苦しみながらも島根スサノオマジックのために、山下泰弘の思い「すべての経験をこのチームに伝えたい」

苦しみながらも島根スサノオマジックのために、山下泰弘の思い「すべての経験をこのチームに伝えたい」

2020/06/20

山下泰弘

島根スサノオマジックは2019-20シーズンを迎えるにあたり、B1昇格を勝ち取った選手たちを軸にしながら、彼らを操るポイントガードに山下泰弘を迎え入れた。2017-18シーズン、初挑戦となったB1で壁にぶつかり、11勝49敗という成績で1年でB2に逆戻りした失敗を繰り返さないために、コート上で選手たちをまとめるリーダーの必要を痛感したからだ。結局、今シーズンは途中で打ち切りとなり、成績にかかわらず残留が決まった。島根の成績は11勝30敗。シーズンが最後まで続いていれば残留争いに巻き込まれただろうが、2年前に比べれば勝率は上がり、試合内容も大きく向上している。チームリーダーとして力を尽くした山下はこのシーズンをどう振り返り、また次のシーズンにどう挑むのか。その思いを語ってもらった。

「自分のスタイルと違うというのは言い訳でしかない」

──チームとしては2017-18シーズンよりB1で戦える手応えを得られたと思いますが、山下選手の感触はいかがですか?
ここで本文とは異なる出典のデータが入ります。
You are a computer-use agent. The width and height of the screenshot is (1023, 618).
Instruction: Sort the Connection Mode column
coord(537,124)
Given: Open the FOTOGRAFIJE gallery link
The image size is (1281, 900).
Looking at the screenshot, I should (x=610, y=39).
難しかったですね。少なくとも良いシーズンだったとは思いません。個人的には移籍先の環境が良く、いろんな人が応援してくれて、全中とインターハイを戦った地という思い入れもあって、ここでバスケができたことはすごく良かったです。でも、バスケットの内容としては難しかったですね。

ペース配分として福岡はオフェンスも大事にしたけど、島根はディフェンスで100%を出すスタイルです。ガードが一番前から当たって、そこからボールも運ぶというペース配分に苦しみました。島根のスタイルに合わせるところでまず僕自身がつまずいてしまったんです。
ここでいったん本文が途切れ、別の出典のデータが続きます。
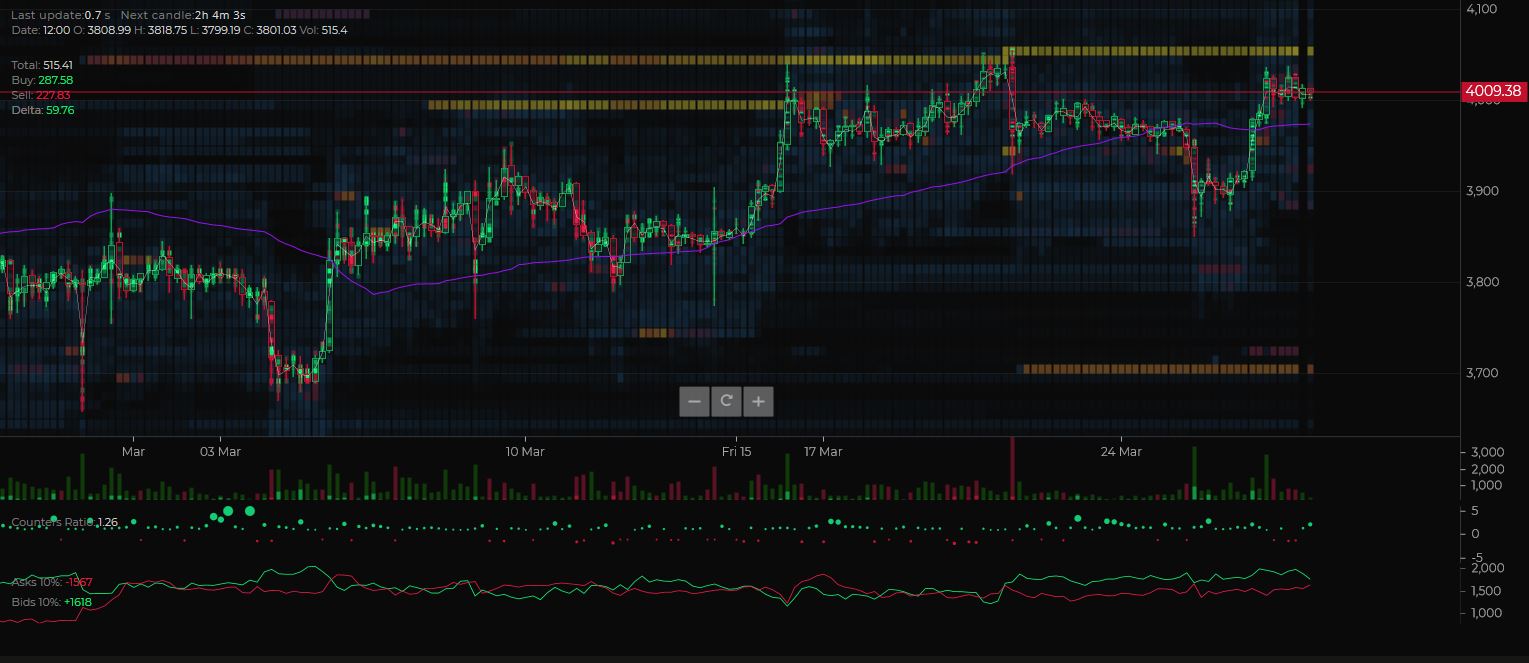
Task: Toggle the Buy volume legend entry
Action: [x=42, y=80]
オフェンス面でも多くを任せてもらいましたが、シーズン序盤はとにかくシュートが入らず、こんなに決まらないのは今までのキャリアで初めてというぐらい。3ポイントシュート成功が1本もない試合がずっと続きました。練習では入るんですけど、試合になると自分のシュートが打てない。ディフェンスで100%を出して、オフェンスになったらボールを運んで、ハイピックを使ってガードが崩すようなフォーメーションが多いので自分で攻める。自分のスタイルと違うというのは言い訳でしかなく、1人でバスケットをやっている感じになってしまいました。
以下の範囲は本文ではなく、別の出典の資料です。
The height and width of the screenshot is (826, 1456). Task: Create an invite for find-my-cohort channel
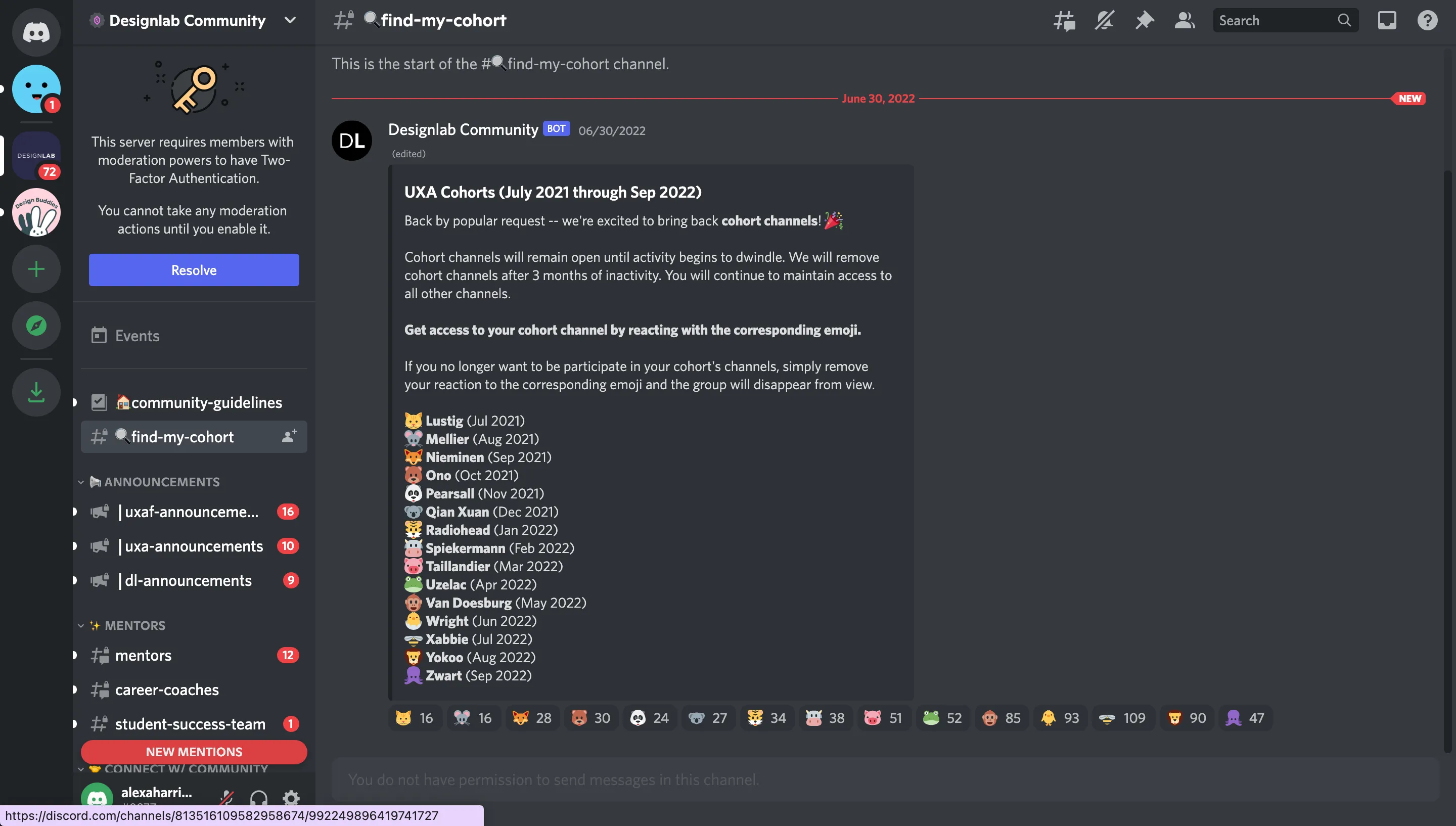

だから、期待されたのに応えられなかったという思いが強いです。今までは1試合に2、3本のシュートを打って5点ぐらい。それが島根では最初は自分がメインだったのでシュートアテンプトが増えて、それでシュートが入らない。自分でも悩んでどんどん崩れてしまって、立て直すのに苦労しました。

──立て直すきっかけはあったのですか?

なかなか攻守が噛み合わない中で、ロバート・カーターがメインになって得点に絡むようになってきたことですね。そこで僕も肩の荷が降りた面もあるし、周りを使うことでバランスが取れるようになりました。ただ、それも難しくて今度はカーターがボールを持ちすぎてコントロールが難しくなりました。それでもシーズン中盤には彼が欲しい時にボールが来ないことのフラストレーションを溜めることもなく、彼のスタイルを理解して上手く調整できるようになってきました。彼にしても日本でプレーするのが初めてで調子が上がらず苦しんでいましたが、コンディションが上がるにつれてお互い探り探りで良くなってきたんです。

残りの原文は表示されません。